Tras participar en la fundación de la Jazz Composers Guild de Bill Dixon junto a su segundo marido, el trompetista austríaco Michael Mantler, Carla se volcó a la escritura para ensambles numerosos. Trabajó para The Jazz Composers Orchestra, y en 1967 participó como compositora y arregladora del álbum del vibrafonista Gary Burton A Genuine Tong Funeral. Este fue el primer gran trabajo de Carla, una especie de suite de música fúnebre oriental, un sardónico juego con lo sagrado y lo profano que contó, entre otros puntos de interés, con notables solos de Gato Barbieri en saxo tenor. (Gato fue uno de los saxofonistas favoritos de Carla. Ella hizo mucho para que el argentino finalmente se mudara de Italia a Estados Unidos).

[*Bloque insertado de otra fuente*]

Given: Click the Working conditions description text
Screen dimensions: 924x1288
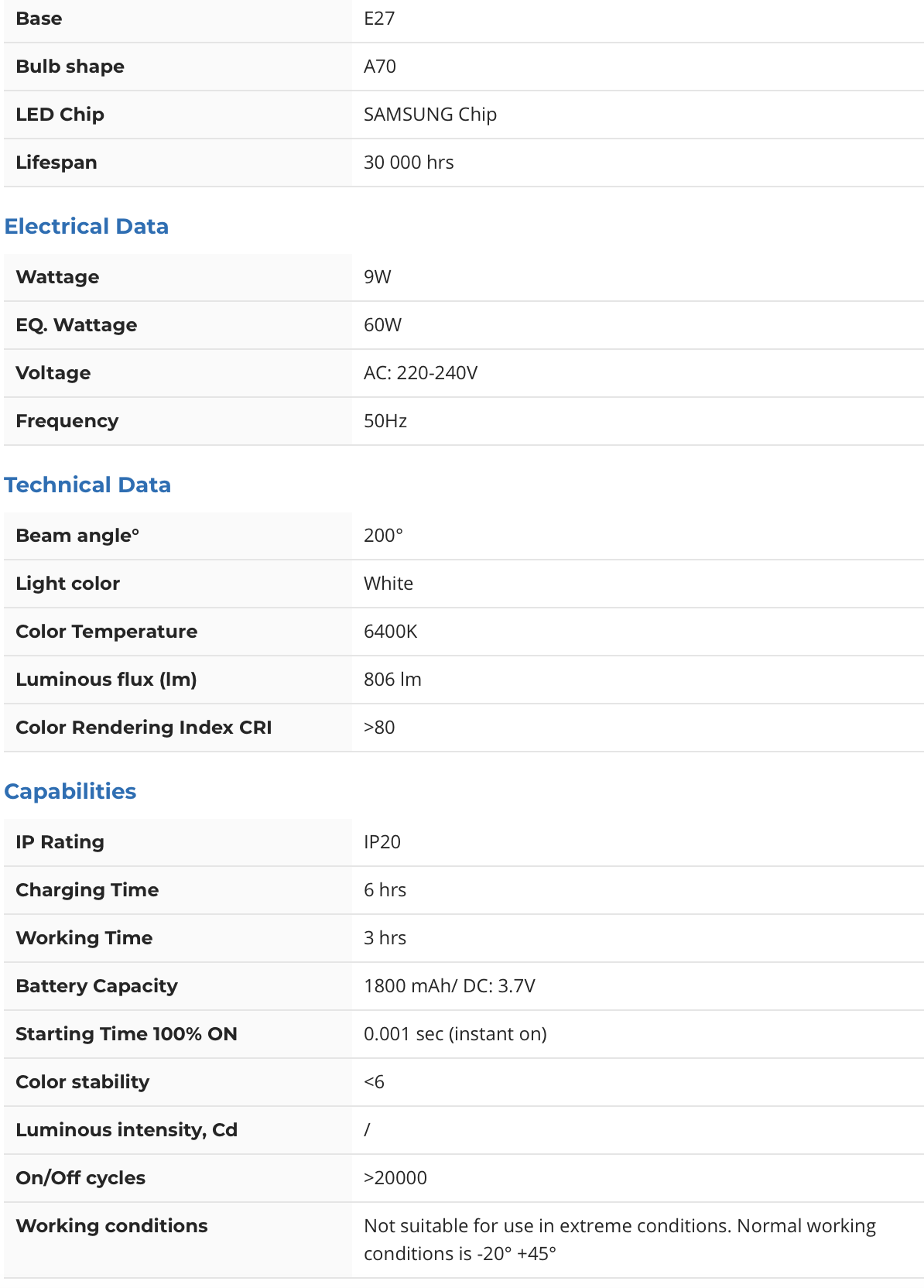Looking at the screenshot, I should 619,1239.
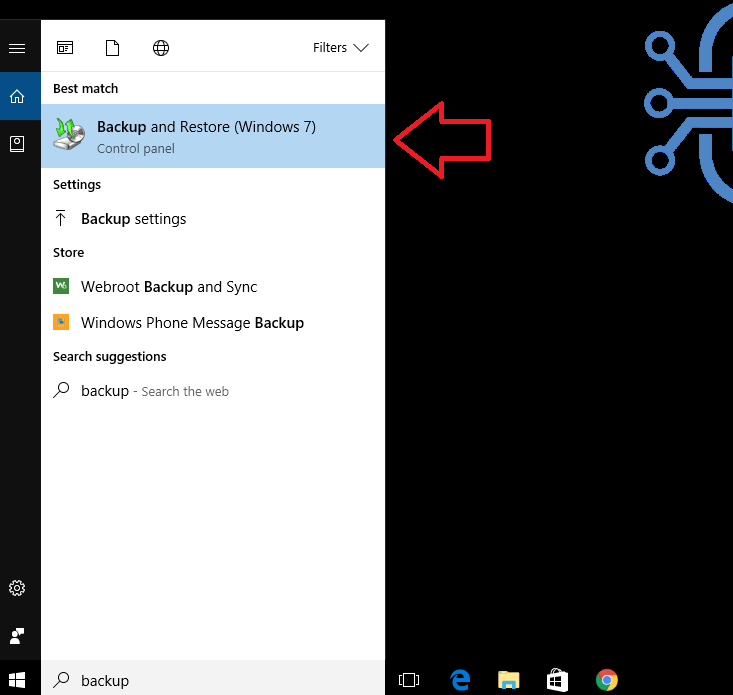Launch Google Chrome from the taskbar

click(x=606, y=680)
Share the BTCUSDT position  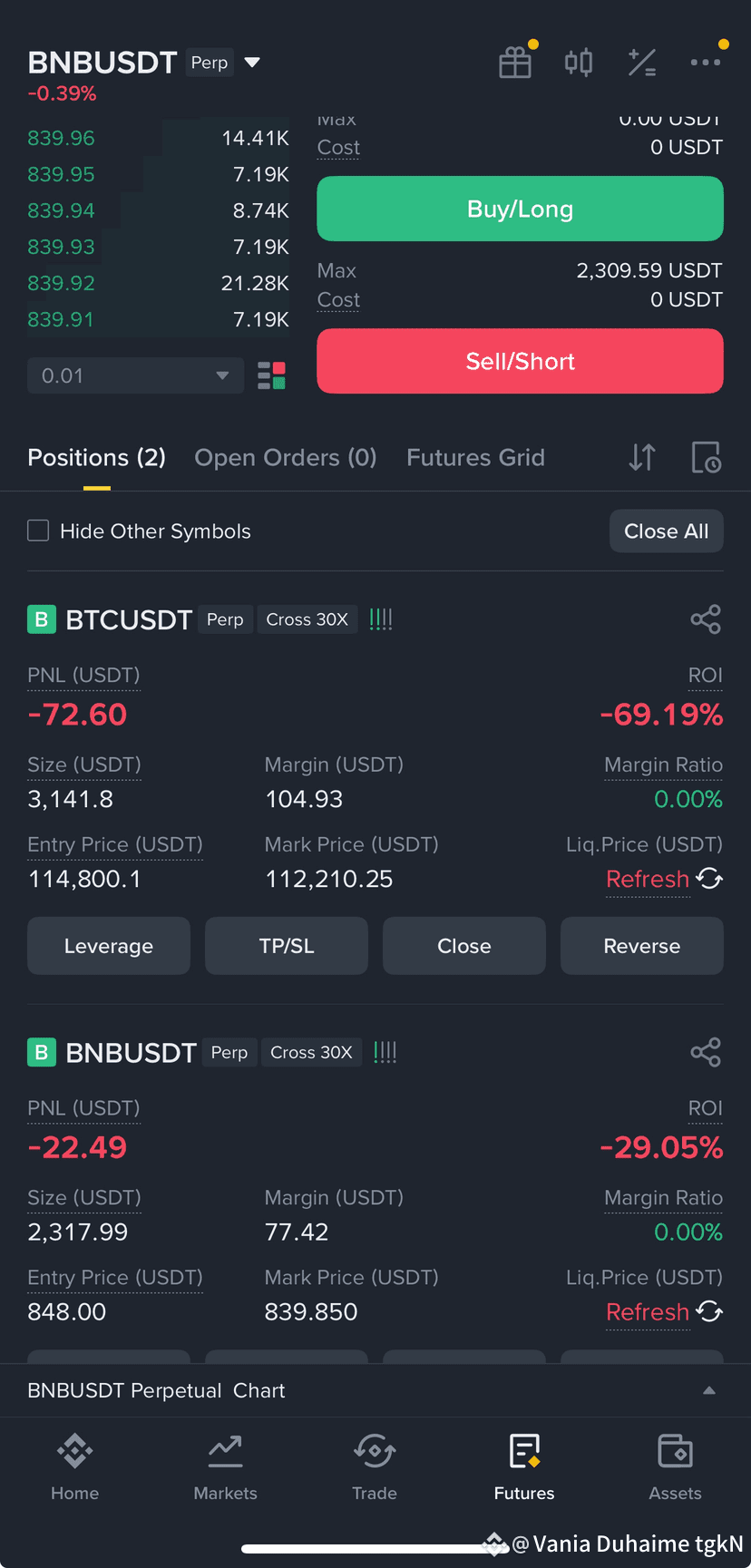[706, 619]
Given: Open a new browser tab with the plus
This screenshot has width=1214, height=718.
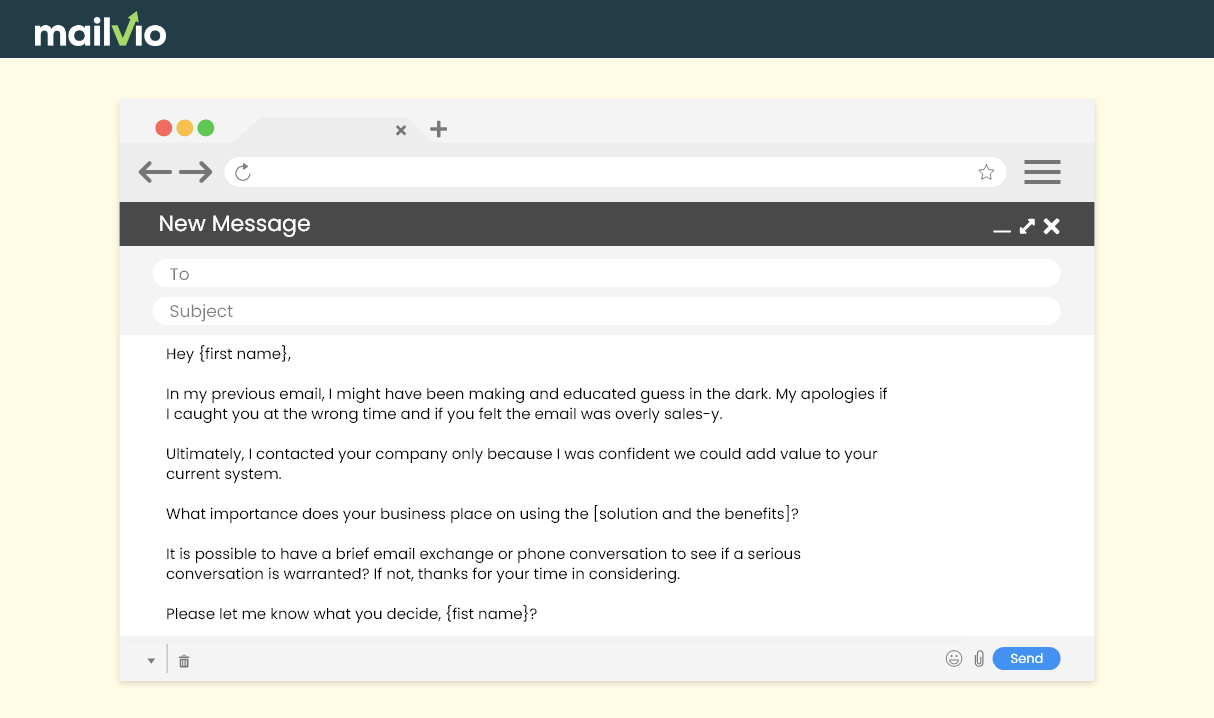Looking at the screenshot, I should (438, 129).
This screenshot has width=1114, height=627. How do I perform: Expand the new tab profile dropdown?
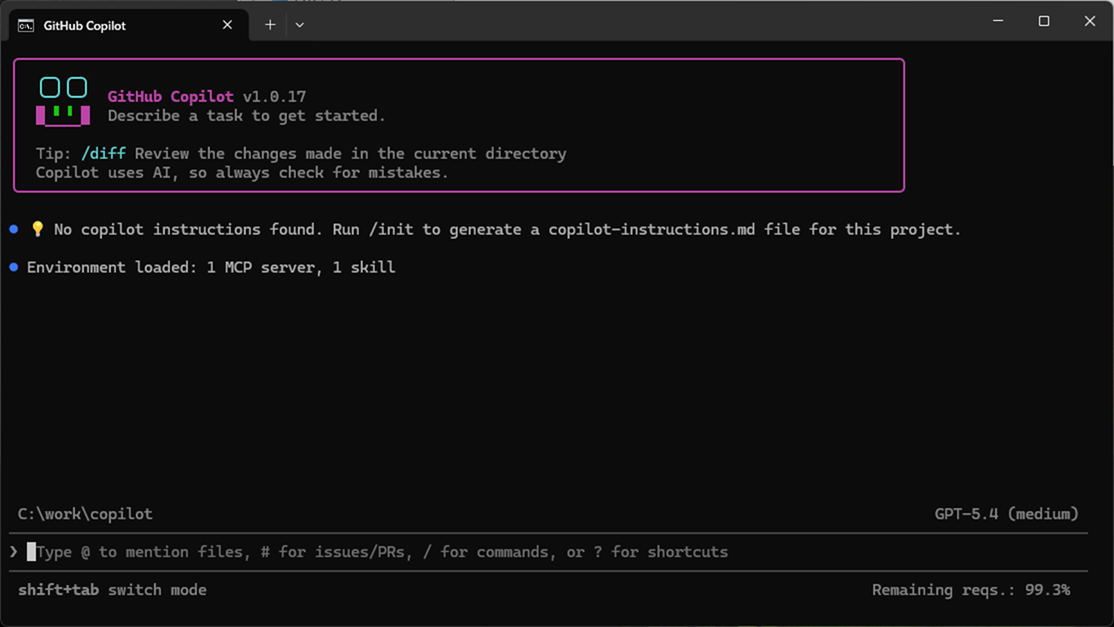pos(299,25)
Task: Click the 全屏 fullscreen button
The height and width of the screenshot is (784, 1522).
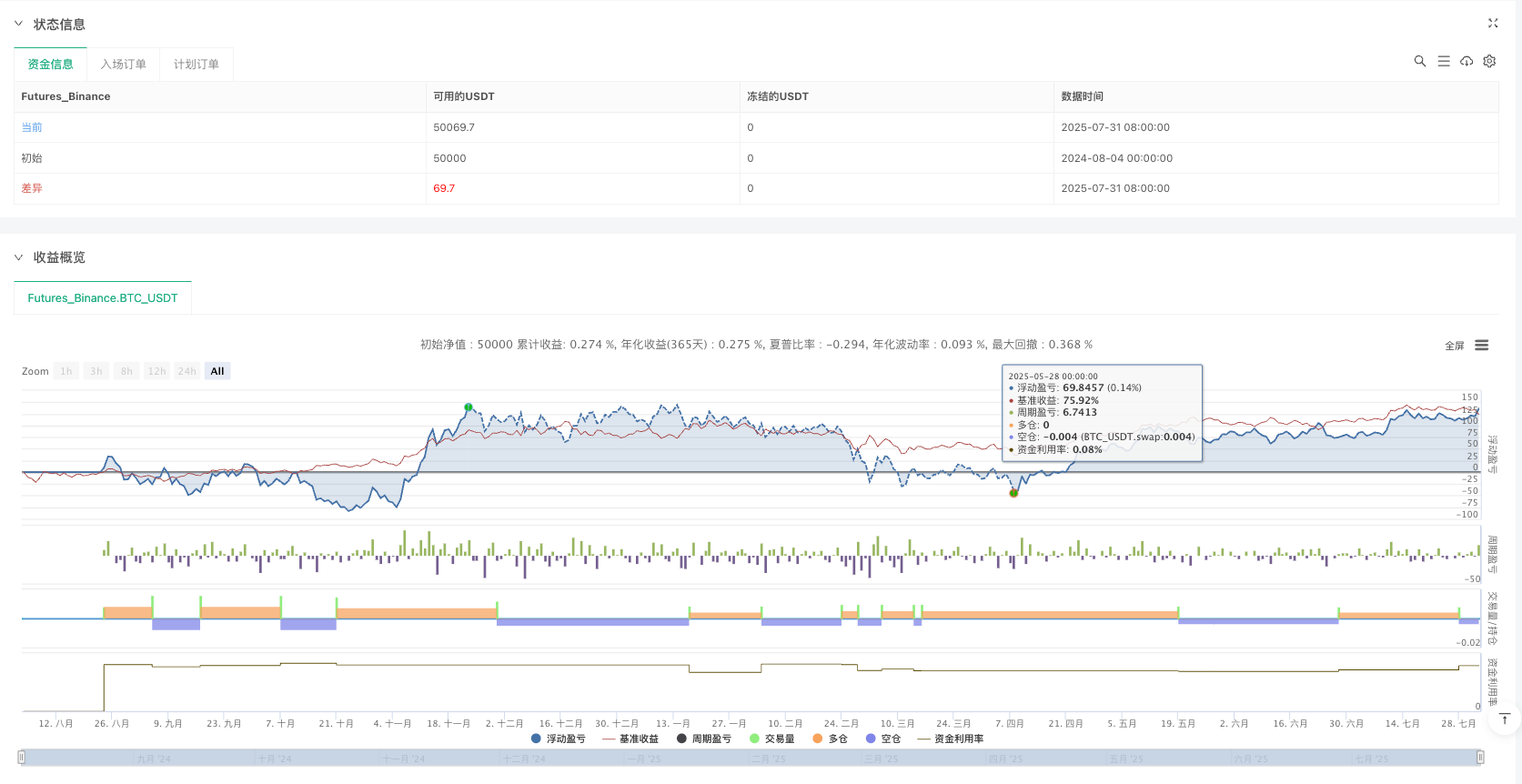Action: (1454, 346)
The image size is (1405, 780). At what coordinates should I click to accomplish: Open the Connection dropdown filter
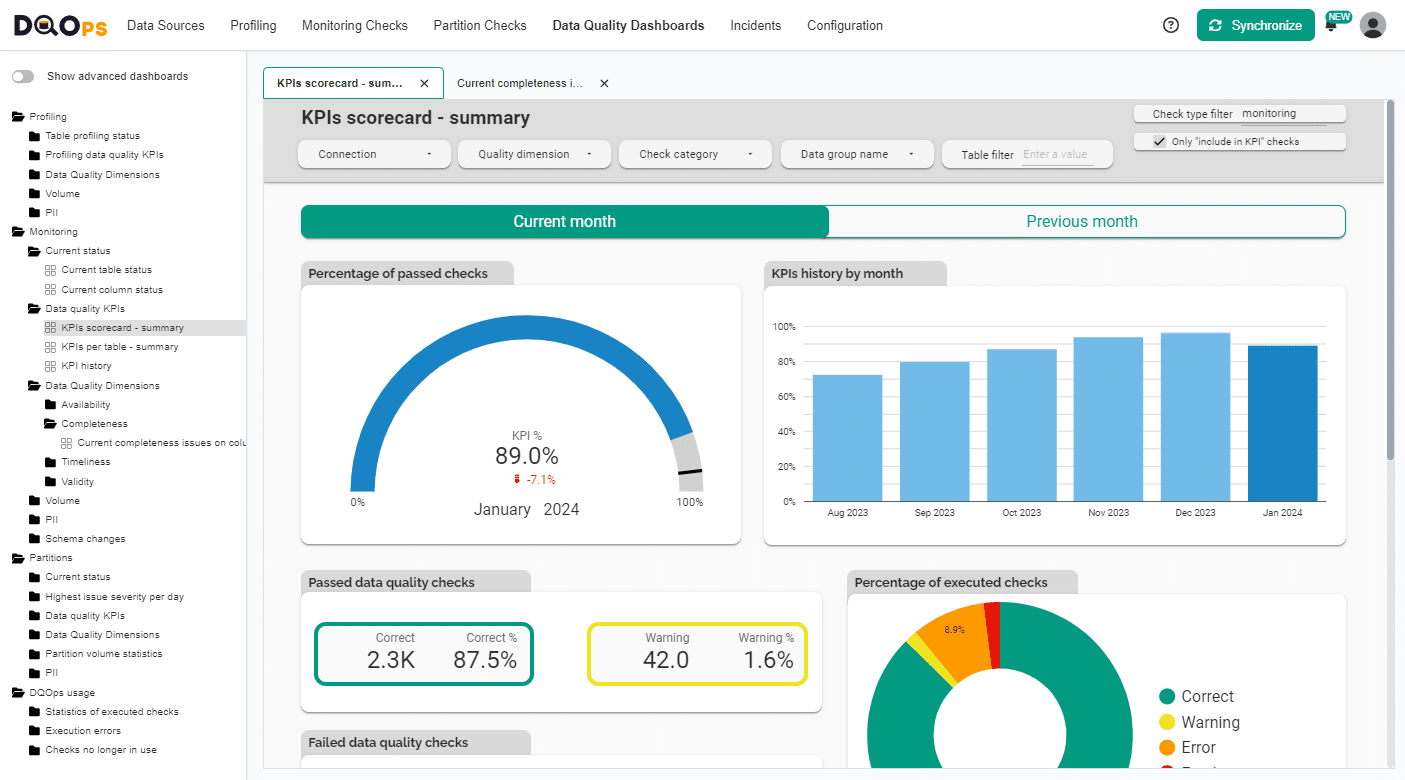375,155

En 1969 empezó a grabar su accidentado y monumental primer álbum bajo su propio nombre: el alucinante Escalator Over The Hill. Basado en poemas y libretos del escritor surrealista Paul Haines, esta suerte de ópera jazz contaba la historia de los excéntricos huéspedes del hotel de un tal Cecil Clark, en Rawalpindi, Pakistán. Pero más allá de la extravagancia de aquellos textos cantados, la gran novedad era la dirección de un ensamble numeroso en el que junto a virtuosos jazzeros convivían, en igualdad de condiciones (económicamente más que modestas, por otra parte), músicos de rock y pop, como el bajista y cantante Jack Bruce, el guitarrista de fusión John McLaughlin y la cantante folk-rock Linda Ronstadt. Los ciento cinco minutos de la ópera salieron finalmente al mercado en 1973, como contenido de un álbum triple. Algunos fragmentos de la obra tenían más que ver con el enfoque de Frank Zappa y sus Mothers of Inventions que con el lenguaje del jazz.

La proverbial destreza de Carla para dirigir una banda grande y heterogénea, cuyos integrantes aceptaban formarla sólo por amor a las composiciones y a la directora, fue una de las grandes revelaciones sucedidas en la vida cultural de finales de la década de 1960. Un año antes de empezar a grabar Escalator…, Carla sumó su batuta y su talento de arregladora a la Liberation Music Orchestra de Charlie Haden. El proyecto de una orquesta con contenido político explícito —temas de la Guerra Civil Española, una canción dedicada al Che Guevara, etcétera— se continuó a lo largo de los años, siempre en relación dialéctica con la cambiante realidad política y social de Estados Unidos: si en el primer disco de la Liberation hubo denuncia de la Guerra de Vietnam y la Convención Demócrata de 1968, en Not In Our Name de 2005 el ojo y el oído estuvieron puestos en las intervenciones militares posteriores a la Guerra Fría. La amistad entre Carla y Haden fue uno de los hechos más hermosos en la historia del jazz: un contrabajista al frente de un ensamble de virtuosos dirigidos por una pianista a la sazón arregladora de temas propios y ajenos.

Otra amistad finalmente derivada en romance fue la que Carla sostuvo con el bajista Steve Swallow. Su último compañero de vida y música fue pieza clave en la que podríamos considerar la larga etapa de jazz de cámara y reivindicación del swing de Carla, sólo interrumpida por la fantástica orquesta que protagonizó el disco Fleur Carnivore. El trío que Carla y Swallow crearon con el saxofonista Andy Sheppard plasmó bellísimos discos para el sello ECM. En ocasiones con algunos pocos agregados instrumentales (The Lost Chords Find Paolo Fresu, por caso), la formación sin batería fue el instrumento quizá más idóneo para las ideas minimalistas con las que Carla siguió avanzando hasta el final (su último álbum, Life Goes On, lo grabó ya atacada por un tumor cerebral), al mismo tiempo que parecía estar remitiéndose a los inicios de su carrera. Una carrera extraordinaria en más de un sentido.